As you can see, the redesign is hugely inspired from Google's Material design guidelines and Chrome OS specs.
See below for more screenshots.
Quite straight-forward actually: injector.js
file is injected by either Chrome or Firefox inside the tab.
His aim is to inject the necessary resources - style.css
, content-script.js
, MaterialDesignIcons stylesheet and Roboto font.
We use SCSS (compiled CSS) to override Freebox OS's styles alongside with some Javascript when necessary.
That's it!
This project relies on the following resources:
- Material Design Icons
- Roboto font
- Wallpaper credits: see
material-freebox-os.js/MaterialFreeboxOS.wallpaper.wallpapers
That's a legitimate question: you can browse Javascript files (injector.js
and content-script.js
)
in this repo or directly from Chrome's debugger tools - to see that their sole purpose is to manipulate the DOM to apply
some styling that couldn't be set in CSS.
Do not hesitate to open issues or to create pull requests against the master branch! The main project is based on SCSS to build CSS files: you'll need an appropriate compiler alongside with some Chrome extensions notions.
Note: we're using the EditorConfig standard to supply coding rules for this project, learn more about it here.

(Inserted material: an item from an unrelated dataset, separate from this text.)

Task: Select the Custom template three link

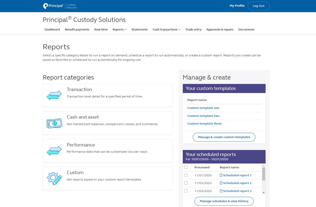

Warning: this is not meant to be perfect. Freebox OS's UI is quite difficult to style, and some changes aren't possible for now. I'd rather keep this project maintainable and compatible with upcoming releases of Freebox OS than doing some Javascript black magic to set these minimize/maximize/close buttons padding.
Check Material Freebox OS's page on the Chrome Web Store or Firefox addons repository for some more.
Material-Freebox-OS is distributed under the GNU GPL version 2.